Esta história que, por muitos, considera-se que terminou com Elísio e Agnós. Agnós foi resultado de uma das primeiras iniciativas de conceber um ser de múltiplas camadas, uma mulher com enormes asas brancas, mas que possuía uma cognição que estava disposta de algumas diferenças sutis, mas chaves, em relação ao que seria um ser unificado. Alguns interpretaram esta insolitez com pureza, daí o seu nome, e alguns dos que viam pureza nela consideravam aquilo religioso. Se realmente pode-se dizer que Agnós era uma coisa que pudesse estar em uma religião ou não parecia ser incerto, pois os animais estavam muito divididos sobre isso. Mas este fascínio era especialmente abundante em seus conterrâneos, que tentaram fugir com ela até os Montes de Éter na Antártida (um ponto que era notavelmente proeminente nas memórias da primeira verdadeira civilização de humanos da história). Ela entrou em dormência no meio da rota de navegação que o navio que a levava estava a realizar, por entrar em profunda contemplação em como ressignificar toda a humanidade, de forma a não perder coisas preciosas e evoluir sem perder a si mesmos. Elísio, seu amante e também importante figura política, havia deixado-a com sua comitiva no continente, pois havia de retornar à Cedonia para voltar a servir os desejos do grande Estado, numa estratégia política para que pudessem deixar Agnós e seus companheiros em paz.
Em meio à procissão que a levava, na Antártida, ela alcançou uma grande resposta, mas não a que desejava. Ela desvendou o verdadeiro significado por trás de todos os caprichos das consciências dos humanos e, o mais importante de todos, como enfim unificá-las. Ela enlouqueceu com esta ciência e, anos depois, ao retornar e ver o que ela havia feito, Elísio viera para abolir todos os laços às coisas que trouxeram-lhes alegria, que ainda estavam representadas em Agnós, de certa forma. Tido negado salvação a ela e seus companheiros, ele contemplou o nada diante de si, sabendo que a humanidade imperfeita mas inexplicavelmente sublime que conhecia já não mais era. Diz-se que até hoje permanece lá, pouco além dos cadáveres decompostos dos que matara, fitando consciente ou não o nada.
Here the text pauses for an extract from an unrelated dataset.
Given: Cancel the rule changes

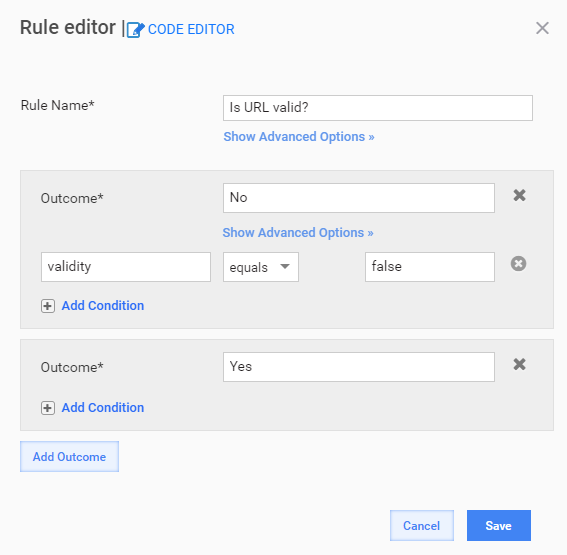Looking at the screenshot, I should [x=422, y=525].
A coisa a que Elísio servia soube, no momento em que Agnós dera o seu último suspiro, o que ela havia descoberto. A partir daí a humanidade passou a assimilar-se cada vez mais, exponencialmente, de forma que já não mais era possível reverter à humanidade básica. Isto se procedeu de forma desorganizada a princípio, com corpos tentando assimilar e suportar muitas existências de forma muito precipitada, o que causou muitos corpos e consciências desconstruídas a libertarem-se e vagarem sem rumo ou ordem. Muitos animais obtiveram raciocínio humano a partir destas mentes selvagens, o que alterou o corpo de vários em diversas maneiras (a mais comum sendo o desenvolvimento das capacidades vocais, o que acompanhou as flutuações de desenvolvimento de suas inteligências e personalidades, isto que procedeu em uma porção notável dos animais aprendendo a dialogar na grande Língua Franca de Cedonia).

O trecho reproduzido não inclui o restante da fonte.